(April 8, 2015 – New Haven, Connecticut) As he has been doing all across the country, His Holiness the Karmapa met today with the Tibetan community from Connecticut, which turned out in great numbers to see him and to listen to his warm words of encouragement. Some 375 Tibetans filled the Victorian Gothic chapel at Yale, and were welcomed there by the university’s chaplain, Sharon Kugler. After a brief speech by Namlha, the president of the Tibetan Association of Connecticut, His Holiness the Karmapa spoke from the heart to his fellow Tibetans.
“As Tibetans,” he said, “we are all joined in sorrows and joys. Our situation is difficult, in some ways even desperate, and so it is important for us to come together, encourage one another and express the affection and love that we feel for one another.”
Echoing a theme he had touched on in earlier meetings with Tibetans living in America, the Gyalwang Karmapa noted how often Tibetans had come to take for granted the unifying leadership of His Holiness the Dalai Lama. He observed that in his own case, it is only upon profound reflection that he had begun to recognize how inexpressibly fortunate Tibetans are to have him as their leader in such times.

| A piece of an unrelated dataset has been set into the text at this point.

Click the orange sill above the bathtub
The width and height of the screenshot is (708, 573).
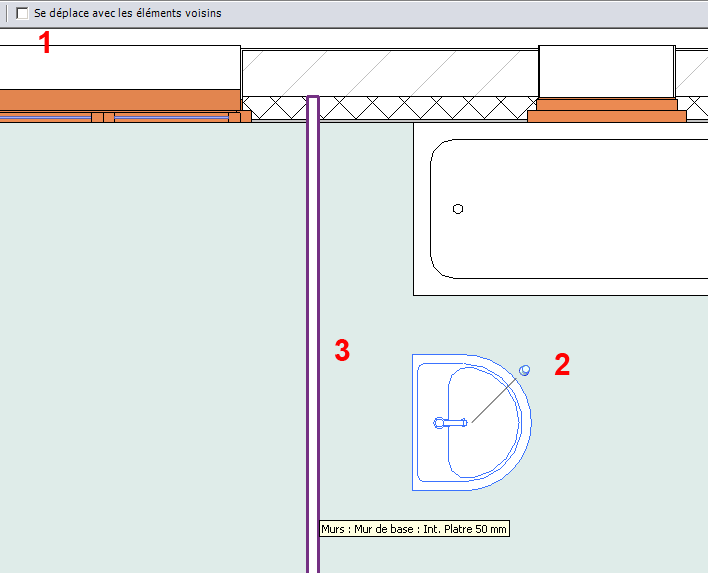[606, 115]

He urged those present to make special efforts to preserve Tibetan language, culture and religion. Although this is a responsibility we all share together, he said, those who live in exile had far better conditions to do so. Those who enjoy better conditions should be doing more, the Karmapa said.
After concluding his talk, His Holiness the Karmapa was requested to bless and sign a large cloth image of the Potala Palace in Lhasa. He did so, bid those present a fond farewell and departed for the next activity on his full agenda at Yale.
To host the special event for local Tibetans, Yale University offered the use of its Battell Chapel, a 19th-century memorial chapel built to commemorate those killed in the Civil War. The audience for Tibetans was held with support from the Yale Chaplain’s Office, the Yale Himalaya Initiative and the Department of Religious Studies. The university community in general had undertaken special efforts to welcome and include Tibetans in the events surrounding His Holiness’s visit. When the Karmapa initially arrived at Yale earlier this week, the president’s office had arranged a special reception by Tibetans employed by the university. Today, the university chaplain, Sharon Kugler gave His Holiness a warm welcome upon his arrival at the chapel, and in his address to open the Chubb Lecture on Tuesday, Jeffrey Brenzel, Master of Yale’s Timothy Dwight College, had particularly welcomed the Tibetan community to the event.